As Kantorowicz makes clear, the late-medieval jurists valorized by Ferguson as proto-chartalists and soft-money theorists were in fact attempting to drive a distinction between public and private into the heart of the idea of the “fisc as the sacculus regis, ‘the king’s purse into which money was received’”(178) in order to constrain, rather than empower, the king’s arbitrary authority over spending and monetary policy. “Would the fisc then be the property of the Prince or was he merely the administrator and vicar of the fisc, assuming the privileges which derived from it, but responsible for its undiminished preservation for the benefit of his successors? And how did the fisc compare with the other appurtenances which the Prince was entitled to alienate, of which he could freely dispose?” (179). The notion that the fisc was both sacred and inalienable, then, is in fact a discourse of what we would now call “financial responsibility,” or the obligation of the king to steward the contents of the treasury, as a trustee rather than as a private proprietor, and to leave it undiminished for his successor. It was for this purpose that “Bracton distinguished between the rex regnans and the Crown” (186), creating a “parallelism of God and the fisc” that led to a “split, as yet hardly visible, between the ‘reigning king’ and the financial ‘holy district’ within the realm” (190). And in whose interests was this rhetorical cleavage mobilized? Kantorowicz leaves no room for doubt: “while the English kings reigning in the thirteenth century tried to ignore even the existence of a cleavage between themselves and the things public, the various baronial opposition groups were ready to widen that split and to pit the res publicae against the rex regnans… Within the orbit of public affairs, and especially public finances, the barons could venture to control the king, to bind him to a council of their own choice, and thus to demonstrate that things of public concern no longer touched the king alone, but ‘touched all,’ the king as well as the whole community of the realm” (190). The sacredness of the fisc, in other words, led to a situation in which “the fisc finally became a goal in itself” (189) — a formulation which is resolutely and definitively opposed to the principles of functional finance.
As this discussion makes clear, Ferguson’s attempt to recuperate the notion of a sacred fisc for the ideological underpinnings of neochartalism completely misses the mark, with the result that he champions a hard-money creditors’ ideology without realizing that this is what it is. A more serious reading of the sources should make it clear that what the neochartalists need is a theory of the fisc, not as sacred or holy, but as completely and utterly profane. Whether or not they choose to take up that task is up to them.

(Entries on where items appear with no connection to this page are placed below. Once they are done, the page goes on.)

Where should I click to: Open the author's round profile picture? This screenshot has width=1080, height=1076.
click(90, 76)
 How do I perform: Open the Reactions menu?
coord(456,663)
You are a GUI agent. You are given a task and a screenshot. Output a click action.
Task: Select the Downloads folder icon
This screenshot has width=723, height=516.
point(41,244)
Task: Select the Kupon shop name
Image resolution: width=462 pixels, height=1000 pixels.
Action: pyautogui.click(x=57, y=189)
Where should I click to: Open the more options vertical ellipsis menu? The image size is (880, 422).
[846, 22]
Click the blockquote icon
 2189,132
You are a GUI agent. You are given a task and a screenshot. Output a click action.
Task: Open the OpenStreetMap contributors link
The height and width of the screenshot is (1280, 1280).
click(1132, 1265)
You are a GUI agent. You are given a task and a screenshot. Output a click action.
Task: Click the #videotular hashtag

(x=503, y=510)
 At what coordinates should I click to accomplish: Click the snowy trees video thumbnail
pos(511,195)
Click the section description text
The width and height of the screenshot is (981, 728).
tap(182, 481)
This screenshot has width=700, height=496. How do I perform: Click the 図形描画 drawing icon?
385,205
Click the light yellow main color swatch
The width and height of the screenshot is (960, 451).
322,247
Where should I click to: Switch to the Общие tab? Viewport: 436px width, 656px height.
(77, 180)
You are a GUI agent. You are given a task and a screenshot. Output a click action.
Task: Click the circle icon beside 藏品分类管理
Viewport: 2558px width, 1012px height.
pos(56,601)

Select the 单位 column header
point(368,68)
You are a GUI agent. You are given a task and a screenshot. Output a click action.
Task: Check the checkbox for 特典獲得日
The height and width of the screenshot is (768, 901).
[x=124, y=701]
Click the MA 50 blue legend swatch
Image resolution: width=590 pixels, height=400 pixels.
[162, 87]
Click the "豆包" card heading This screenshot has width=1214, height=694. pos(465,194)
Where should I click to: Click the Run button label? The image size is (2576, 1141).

In my next letters, I will turn to more directly historical and less philosophical concerns, as I fact-check the claims made in an early essay of Stephanie Kelton which is foundational for the MMT school: “A Chartalist Critique of John Locke's Theory of Property, Accumulation, and Money: or, is it Moral to Trade Your Nuts for Gold?” Stay tuned. - CD
REFERENCES:
Ferguson, Scott. Declarations of Dependence: Money, Aesthetics, and the Politics of Care. Lincoln: University of Nebraska Press, 2018.
Kantorowicz, Ernst. The King’s Two Bodies: A Study in Medieval Political Theology. Princeton: Princeton University Press, 2016.